The Boston Herald reported that Monica Cannon-Grant, the head of Violence in Boston, and her husband, Clark Grant, are accused of using the nonprofit "as a vehicle to personally enrich themselves and their designees," according to a federal indictment unsealed on March 15.
The couple is facing 18 fraud related charges, including conspiracy, wire fraud, mail fraud, and making false statements to a mortgage lending business. Grant’s husband is charged in a more limited capacity.
The 38-page indictment says Cannon-Grant and her husband solicited and received millions of dollars for the charity that received increased attention following the 2020 death of George Floyd in Minneapolis.

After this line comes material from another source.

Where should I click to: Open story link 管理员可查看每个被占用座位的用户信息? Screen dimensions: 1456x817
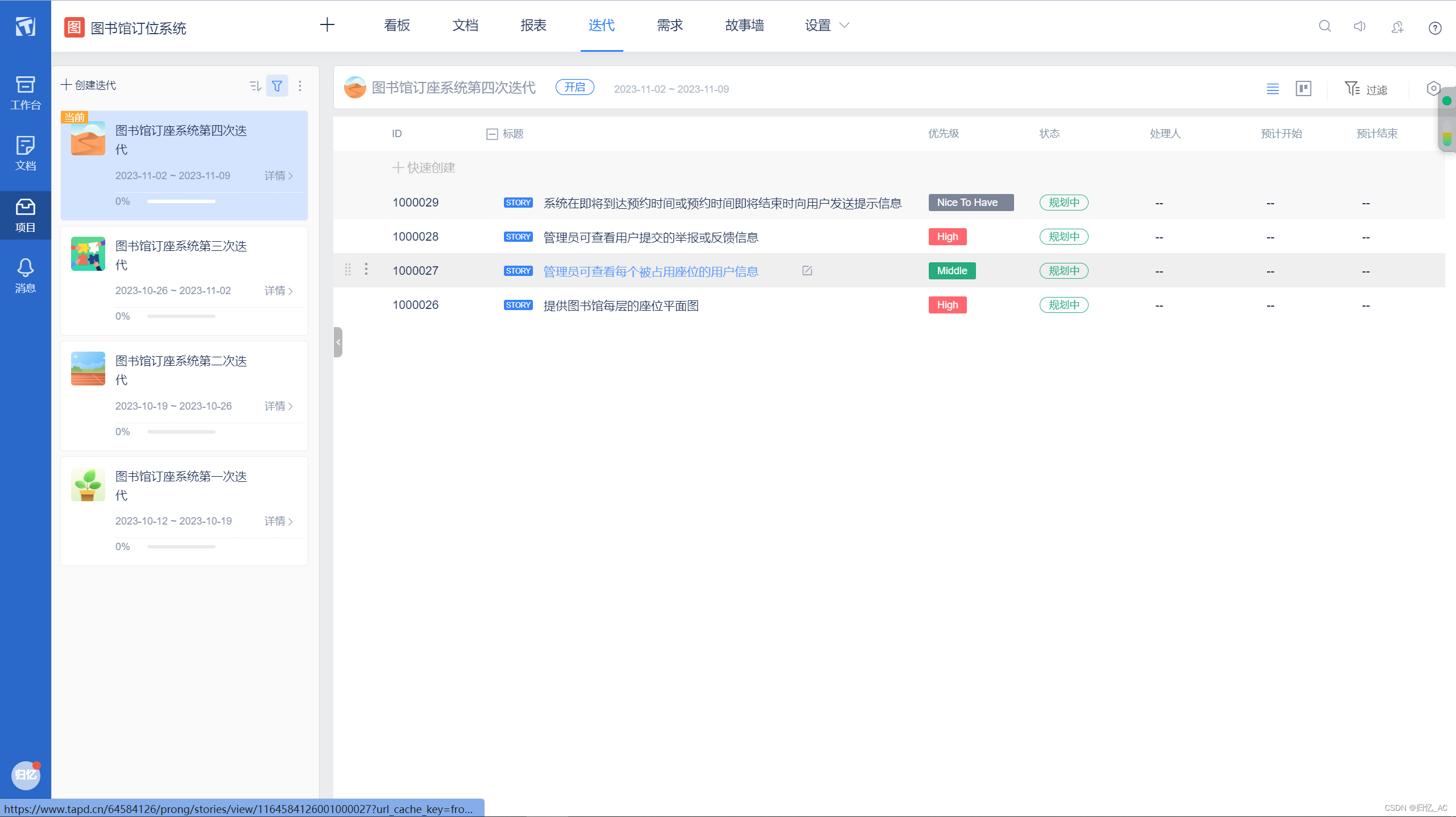pyautogui.click(x=651, y=271)
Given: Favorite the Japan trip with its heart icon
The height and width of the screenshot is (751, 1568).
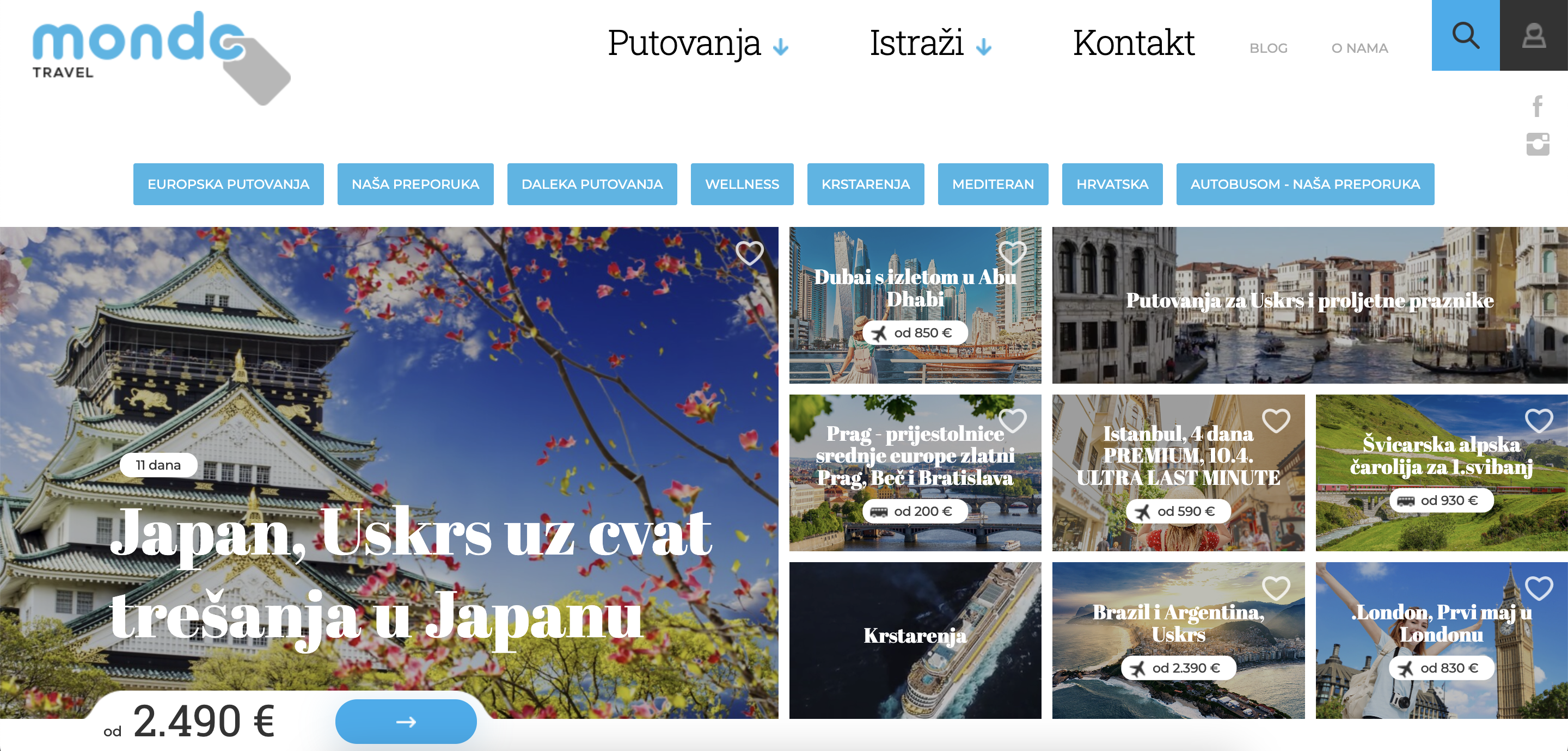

Federal prosecutors allege the couple has not submitted the appropriate tax documents to the state Attorney General’s nonprofit oversight office since 2019. Cannon-Grant is accused of paying herself a large salary, despite making public statements claiming she received no salary for her nonprofit work.
She also is accused of directing co-conspirators to apply for public and private grants for the charity that were instead used to pay for the couple’s personal expenses. The indictment says the charity received a $10,400 donation from an unidentified department store for the stated purpose to be used to feed hungry children, but Cannon-Grant instead laundered those funds through a church to use to pay her back rent.
A new filing from Cannon-Grant’s attorney Wednesday requests accuses the government of being slow in its discovery process and not communicating details about their timeline for relaying such information to defense. It also alleges that one $3000 loan supporting the mortgage fraud charge was a gift and was not required to be paid back.
"Ms. Cannon-Grant has been immeasurably prejudiced and punished by the indictment alone, and she seeks a trial on the earliest practical date to challenge the government’s accusations," the filing says.